To be sure, upper-division undergraduate courses generally embrace these goals to a limited extent. Advanced students are asked to write research papers rooted in primary sources or to conduct original experiments that they have themselves devised. Seminar students might introduce a class session or lead a discussion.

But if we are to truly move beyond the notion of students as consumers of a body of knowledge or information gatherers or amateur imitators or junior and naïve practitioners of a discipline, we must radically rethink the educational experience.  This involves making students co-architects of a class, who bear some shared responsibility for defining course objectives and rubrics, for instruction, and for creating learning resources. It means dissolving the divide between learning and researching, even at the lower-division level.  It requires an instructor to reimagine the classroom as a community of practice.

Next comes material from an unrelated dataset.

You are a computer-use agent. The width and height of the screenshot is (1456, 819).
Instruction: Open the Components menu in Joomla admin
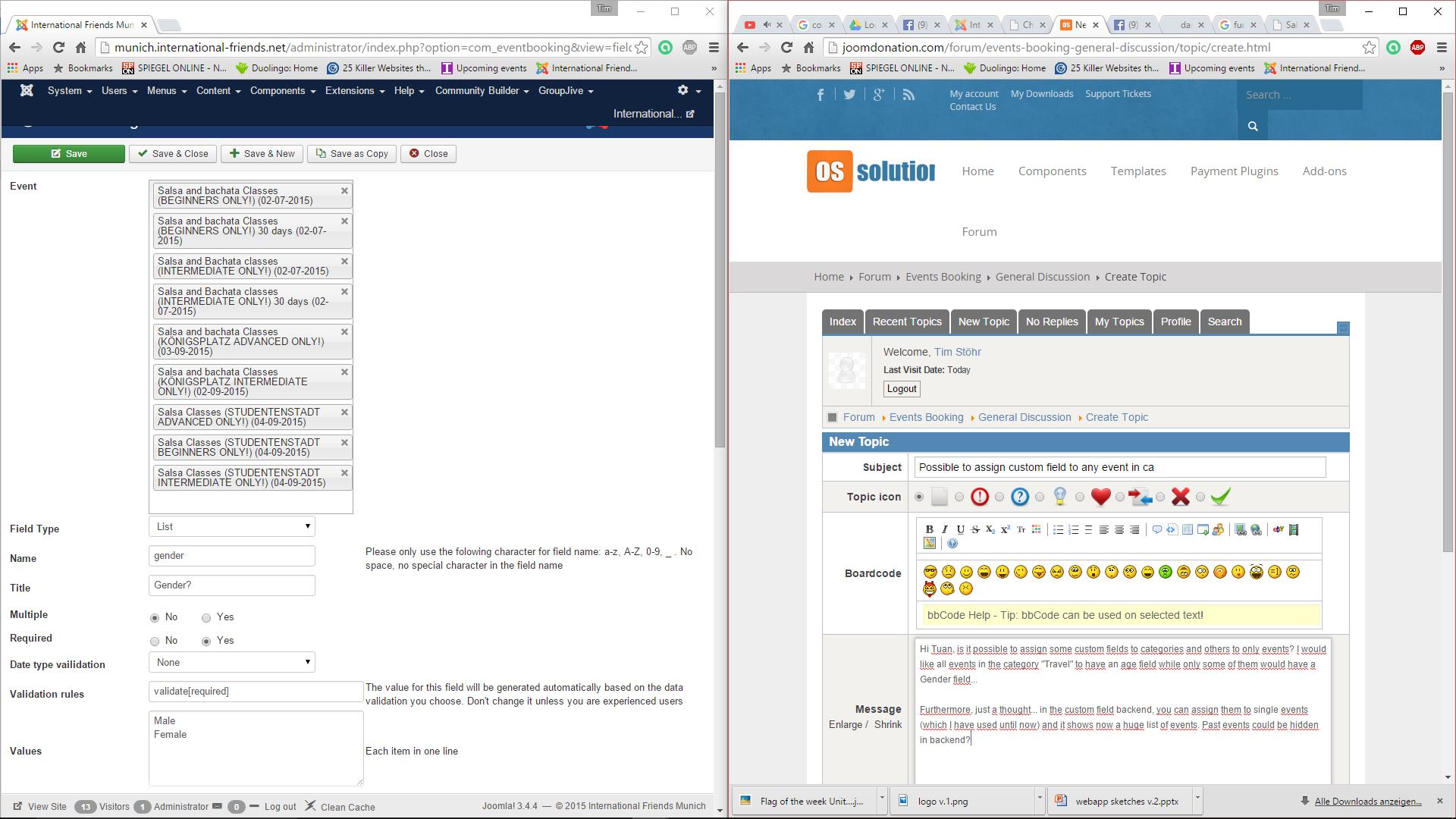[282, 90]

It entails having students participate actively in the process of meaning making: of constructing, critiquing, and applying knowledge.  It may also mean more teaching on a “need-to-know” basis as students undertake project-based learning activities, and a greater emphasis on communication skills, as students are asked to disseminate information and findings to various audiences.

Currently, much of the concern about MOOCs and online learning has emphasized what potential disruptions might mean for faculty and for traditional campuses.  But one of the potential blessings of disruptive innovation is that it holds out the prospect of placing students front and center, and thereby making attending college and earning a degree far more valuable.

Rather than being seen as “customers” (which is problematic for a variety of reasons) students might be seen as empowered learners.  If learners have more choices, this might, in turn, lead to continued innovation and higher quality, much as it has in the smart phone arena.

Steven Mintz is the Executive Director of the University of Texas System’s Institute for Transformational Learning and a Professor of History at the University of Texas at Austin.